▶ **Trecho do documento**:
A missão nasce no coração de Deus
"Tudo vale a pena quando a alma nao é pequena..." |
O que nos impulsiona e desinstala é a força da Palavra de amor. Por isso, podemos afirmar que o dinamismo original e primário da missão é a Boa Nova da Salvação. É isso que expressamos quando dizemos que Deus é nosso Pai (Muluku Tithi, na língua makua) e que nós somos seus filhos e filhas, irmãos e irmãs entre nós. Deus revela em Jesus seu rosto profundamente humano, e n’Ele a humanidade se encontra numa grande família. Se acreditamos que Deus é Pai e todos, então os “outros” serão nossos irmãos e irmãs. A missão vem de Deus, e Deus é amor.
A partir da prática missionária de Jesus (cf. Mt 9, 35-37), percebemos que não podemos esperar estar prontos e formados para só então partir para a missão. Precisamos confiar no Espírito Santo (Eroho Yowarya) e lançarmo-nos, mesmo na precariedade e na insegurança. Jesus organizou sua missão e a missão da comunidade na precariedade e na itinerância.
Nossa missão em Mecubúri
A nossa comunidade missionária de Mecubúri (diocese de Nampula, Moçambique) é composta de quatro membros: Pe. Neiri Segala, Pe. Firmino Santana, Ir. Edilson Frey e Pe. Pedro Léo Eckert. Conosco vive também um funcionário da Escola Familiar Rural, que é também vocacionado. No povoado estão presentes também, há quase quarenta anos, as Irmãs Servas de Nossa Senhora de Fátima. E em breve chegará uma comunidade de Irmãs Franciscanas Capuchinhas.
A missão está ainda em processo de estruturação. Vivemos numa área bem abrangente, na savana africana, no meio de várias montanhas. É uma região inóspita. Chove apenas entre o final de novembro e o final de março. Estamos há duas horas de carro da cidade de Nampula. Vivemos numa casa com energia que captamos com placas solares. Com isso é possível acender, mesmo que muito precariamente, pequenas lâmpadas nos quartos, na cozinha, na sala e nos banheiros.
Cada dia precisamos nos programar para viver sem televisão, sem geladeira e sem outros confortos absolutamente normais noutras partes do mundo. Por outro lado, todo santo dia precisamos atiçar a criatividade e o bom humor para conviver com isso como algo que não nos empobrece, mas exercita nossa paciência e entrega.
Cultivamos uma boa horta, criamos galinhas, porcos e cabritos. Cultivamos também algumas árvores frutíferas, um recanto de flores e chás e uma machamba (roça), onde plantamos mandioca, milho, feijão, ervilha... Tudo para o sustento da própria missão, já que estamos longe dos freezers e prateleiras dos supermercados. Fornecemos trabalho para algumas pessoas: um cozinheiro, um vigia, uma pessoa que cultiva a horta e cuida dos animais, outra que cuida da limpeza e da rouparia. São jovens em busca de algo que os ajude nos estudos.
Algumas informações
Crianças, sempre crianças, muitas crianças... |
Mesmo assim, quero descrever brevemente esta realidade. Nas duas Paróquias confiadas aos Missionários da Sagrada Família pela Arquidiocese de Nampula, existem cadastradas e atendidas 270 pequenas comunidades eclesiais e vários grupos de oração (novos aglomerados de cristãos organizados que esperam a aprovação e o reconhecimento do estatuto de comunidades).

Linhas com dados de apontamento
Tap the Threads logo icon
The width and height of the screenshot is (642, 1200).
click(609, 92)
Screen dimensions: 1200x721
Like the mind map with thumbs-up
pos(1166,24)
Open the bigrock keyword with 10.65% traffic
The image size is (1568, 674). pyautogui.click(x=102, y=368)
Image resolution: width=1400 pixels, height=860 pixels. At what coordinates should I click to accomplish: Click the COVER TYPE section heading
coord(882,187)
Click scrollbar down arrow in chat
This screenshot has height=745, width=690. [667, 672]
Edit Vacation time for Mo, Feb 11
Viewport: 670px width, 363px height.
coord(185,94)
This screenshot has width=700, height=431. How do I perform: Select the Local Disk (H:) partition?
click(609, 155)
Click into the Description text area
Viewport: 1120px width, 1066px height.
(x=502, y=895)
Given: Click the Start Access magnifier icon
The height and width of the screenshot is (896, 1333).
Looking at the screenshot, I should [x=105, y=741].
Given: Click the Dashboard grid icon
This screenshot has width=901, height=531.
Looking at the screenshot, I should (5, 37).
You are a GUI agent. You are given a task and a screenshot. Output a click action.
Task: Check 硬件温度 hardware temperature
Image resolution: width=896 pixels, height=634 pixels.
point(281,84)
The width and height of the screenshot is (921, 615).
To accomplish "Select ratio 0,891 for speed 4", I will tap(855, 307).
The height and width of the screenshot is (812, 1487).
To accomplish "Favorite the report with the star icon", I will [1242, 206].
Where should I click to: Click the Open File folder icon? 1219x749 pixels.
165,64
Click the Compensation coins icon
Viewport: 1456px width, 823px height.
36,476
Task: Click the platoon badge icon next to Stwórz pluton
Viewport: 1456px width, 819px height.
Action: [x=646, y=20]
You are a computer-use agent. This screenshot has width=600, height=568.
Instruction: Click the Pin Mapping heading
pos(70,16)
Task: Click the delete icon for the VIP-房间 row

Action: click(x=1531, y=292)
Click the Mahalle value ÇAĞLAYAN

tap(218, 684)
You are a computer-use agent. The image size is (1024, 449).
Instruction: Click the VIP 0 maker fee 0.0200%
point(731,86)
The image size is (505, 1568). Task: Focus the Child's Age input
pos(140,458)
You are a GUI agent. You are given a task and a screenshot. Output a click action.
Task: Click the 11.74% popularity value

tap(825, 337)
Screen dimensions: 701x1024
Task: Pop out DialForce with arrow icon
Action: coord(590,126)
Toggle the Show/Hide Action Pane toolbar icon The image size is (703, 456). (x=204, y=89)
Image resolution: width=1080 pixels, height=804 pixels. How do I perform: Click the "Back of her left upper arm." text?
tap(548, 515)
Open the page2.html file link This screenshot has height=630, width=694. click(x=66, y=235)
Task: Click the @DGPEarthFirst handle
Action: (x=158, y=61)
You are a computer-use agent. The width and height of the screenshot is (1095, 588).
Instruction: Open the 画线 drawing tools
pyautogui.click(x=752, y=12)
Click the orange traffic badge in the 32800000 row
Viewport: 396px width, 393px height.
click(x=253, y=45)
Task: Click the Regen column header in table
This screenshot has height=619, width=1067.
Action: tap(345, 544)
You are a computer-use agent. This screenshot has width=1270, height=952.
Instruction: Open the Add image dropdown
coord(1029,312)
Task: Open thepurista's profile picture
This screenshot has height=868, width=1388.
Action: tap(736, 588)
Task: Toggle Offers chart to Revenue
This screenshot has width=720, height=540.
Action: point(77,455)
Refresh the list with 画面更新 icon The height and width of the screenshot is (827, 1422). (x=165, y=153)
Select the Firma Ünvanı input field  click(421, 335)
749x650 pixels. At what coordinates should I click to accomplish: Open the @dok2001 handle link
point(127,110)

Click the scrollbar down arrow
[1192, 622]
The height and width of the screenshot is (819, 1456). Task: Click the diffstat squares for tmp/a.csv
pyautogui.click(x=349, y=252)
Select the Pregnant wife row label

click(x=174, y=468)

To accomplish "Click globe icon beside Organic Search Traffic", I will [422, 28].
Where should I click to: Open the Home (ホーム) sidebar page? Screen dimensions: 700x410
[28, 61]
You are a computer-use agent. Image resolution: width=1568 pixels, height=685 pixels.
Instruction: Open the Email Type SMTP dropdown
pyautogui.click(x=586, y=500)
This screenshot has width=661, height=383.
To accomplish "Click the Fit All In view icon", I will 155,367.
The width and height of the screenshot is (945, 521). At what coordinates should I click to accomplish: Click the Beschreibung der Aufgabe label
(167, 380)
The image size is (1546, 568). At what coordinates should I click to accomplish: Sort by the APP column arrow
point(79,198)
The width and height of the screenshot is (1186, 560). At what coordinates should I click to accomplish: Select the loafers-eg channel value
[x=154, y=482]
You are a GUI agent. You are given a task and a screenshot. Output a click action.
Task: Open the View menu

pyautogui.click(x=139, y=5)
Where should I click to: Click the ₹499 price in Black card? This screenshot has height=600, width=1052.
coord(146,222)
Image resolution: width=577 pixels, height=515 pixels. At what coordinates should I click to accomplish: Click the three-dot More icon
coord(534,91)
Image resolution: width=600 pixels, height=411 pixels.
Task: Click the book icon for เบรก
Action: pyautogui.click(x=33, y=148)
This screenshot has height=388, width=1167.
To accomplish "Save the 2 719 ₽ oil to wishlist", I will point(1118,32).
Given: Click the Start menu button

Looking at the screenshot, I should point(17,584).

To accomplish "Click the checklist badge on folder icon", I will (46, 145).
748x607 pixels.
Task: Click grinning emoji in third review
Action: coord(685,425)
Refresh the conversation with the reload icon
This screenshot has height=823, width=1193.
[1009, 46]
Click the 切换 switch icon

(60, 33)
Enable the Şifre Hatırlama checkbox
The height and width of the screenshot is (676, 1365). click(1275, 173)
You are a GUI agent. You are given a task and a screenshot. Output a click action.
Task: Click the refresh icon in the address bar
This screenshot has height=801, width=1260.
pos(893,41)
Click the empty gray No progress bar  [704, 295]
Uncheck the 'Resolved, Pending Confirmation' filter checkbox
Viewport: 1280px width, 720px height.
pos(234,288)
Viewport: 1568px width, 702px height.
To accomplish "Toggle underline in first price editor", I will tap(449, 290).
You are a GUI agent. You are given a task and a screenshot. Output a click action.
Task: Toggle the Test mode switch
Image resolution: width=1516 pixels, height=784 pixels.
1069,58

▶ **Exercícios propostos**:
1. De quantos membros se compõe a comunidade missionária de Mecubúri, segundo o trecho sobre a missão em Moçambique?
2. Reproduza fielmente, do trecho sobre a missão em Moçambique, todo o texto desde "A partir da" até "Irmãs Franciscanas Capuchinhas.".

▶ **Respostas em ordem**:
1. Quatro membros: Pe. Neiri Segala, Pe. Firmino Santana, Ir. Edilson Frey e Pe. Pedro Léo Eckert.

2.
A partir da prática missionária de Jesus (cf. Mt 9, 35-37), percebemos que não podemos esperar estar prontos e formados para só então partir para a missão. Precisamos confiar no Espírito Santo (Eroho Yowarya) e lançarmo-nos, mesmo na precariedade e na insegurança. Jesus organizou sua missão e a missão da comunidade na precariedade e na itinerância.
Nossa missão em Mecubúri
A nossa comunidade missionária de Mecubúri (diocese de Nampula, Moçambique) é composta de quatro membros: Pe. Neiri Segala, Pe. Firmino Santana, Ir. Edilson Frey e Pe. Pedro Léo Eckert. Conosco vive também um funcionário da Escola Familiar Rural, que é também vocacionado. No povoado estão presentes também, há quase quarenta anos, as Irmãs Servas de Nossa Senhora de Fátima. E em breve chegará uma comunidade de Irmãs Franciscanas Capuchinhas.